🤖 AI Summary
This work investigates how multiple reference translations enhance literary machine translation quality, specifically for source sentences admitting several semantically valid target-language renderings. Leveraging the Par3 literary parallel corpus, we introduce the first semantic-similarity–based stratification (low/medium/high) of English reference translations and propose a controlled multi-reference training strategy.

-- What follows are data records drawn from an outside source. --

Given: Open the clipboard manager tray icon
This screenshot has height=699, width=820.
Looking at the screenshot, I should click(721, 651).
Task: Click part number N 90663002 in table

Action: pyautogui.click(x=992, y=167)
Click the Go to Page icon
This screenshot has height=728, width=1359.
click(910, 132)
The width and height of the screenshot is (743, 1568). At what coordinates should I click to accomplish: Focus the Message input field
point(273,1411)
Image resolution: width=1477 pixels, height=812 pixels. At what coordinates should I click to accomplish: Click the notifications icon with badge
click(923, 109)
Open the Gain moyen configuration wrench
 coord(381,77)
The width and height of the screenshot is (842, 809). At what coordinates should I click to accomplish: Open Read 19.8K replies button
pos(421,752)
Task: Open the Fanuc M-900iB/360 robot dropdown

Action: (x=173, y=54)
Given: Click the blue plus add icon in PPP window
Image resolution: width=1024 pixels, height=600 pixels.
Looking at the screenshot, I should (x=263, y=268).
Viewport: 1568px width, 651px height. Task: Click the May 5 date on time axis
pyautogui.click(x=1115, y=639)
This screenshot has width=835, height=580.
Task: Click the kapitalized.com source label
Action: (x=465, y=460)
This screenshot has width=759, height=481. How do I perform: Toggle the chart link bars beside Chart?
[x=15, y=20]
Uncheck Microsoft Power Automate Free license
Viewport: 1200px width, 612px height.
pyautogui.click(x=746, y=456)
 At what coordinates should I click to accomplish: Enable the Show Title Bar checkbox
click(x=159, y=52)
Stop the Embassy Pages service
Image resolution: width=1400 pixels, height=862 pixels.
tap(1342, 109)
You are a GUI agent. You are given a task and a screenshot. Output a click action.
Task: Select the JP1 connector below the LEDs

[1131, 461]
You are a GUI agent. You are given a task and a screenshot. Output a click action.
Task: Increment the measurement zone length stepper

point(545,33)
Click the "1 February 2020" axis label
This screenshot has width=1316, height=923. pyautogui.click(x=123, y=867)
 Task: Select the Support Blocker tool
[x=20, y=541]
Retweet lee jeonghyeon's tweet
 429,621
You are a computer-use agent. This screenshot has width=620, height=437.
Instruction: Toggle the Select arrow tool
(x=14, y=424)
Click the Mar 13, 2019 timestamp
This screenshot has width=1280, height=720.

Using mT5-large and LLaMA-2-7B, we fine-tune models under fixed total sample size; employing only medium- and high-similarity reference variants yields statistically significant improvements over single-reference baselines: +0.3–0.5 BLEU, +0.2–0.9 COMET, and +0.25–0.32 chrF++. Our findings challenge the conventional single-reference paradigm, demonstrating that semantic consistency among references—not mere quantity—is the critical factor enabling multi-reference gains. Code is publicly available.
📝 Abstract
While a source sentence can be translated in many ways, most machine translation (MT) models are trained with only a single reference. Previous work has shown that using synthetic paraphrases can improve MT. This paper investigates best practices for employing multiple references by analyzing the semantic similarity among different English translations of world literature in the Par3 dataset. We classify the semantic similarity between paraphrases into three groups: low, medium, and high, and fine-tune two different LLMs (mT5-large and LLaMA-2-7B) for downstream MT tasks. Across different models, holding the total training instances constant, single-reference but more source texts only marginally outperforms multiple-reference with half of the source texts. Moreover, using paraphrases of medium and high semantic similarity outperforms an unfiltered dataset (+BLEU 0.3-0.5, +COMET 0.2-0.9, +chrF++ 0.25-0.32). Our code is publicly available on GitHub.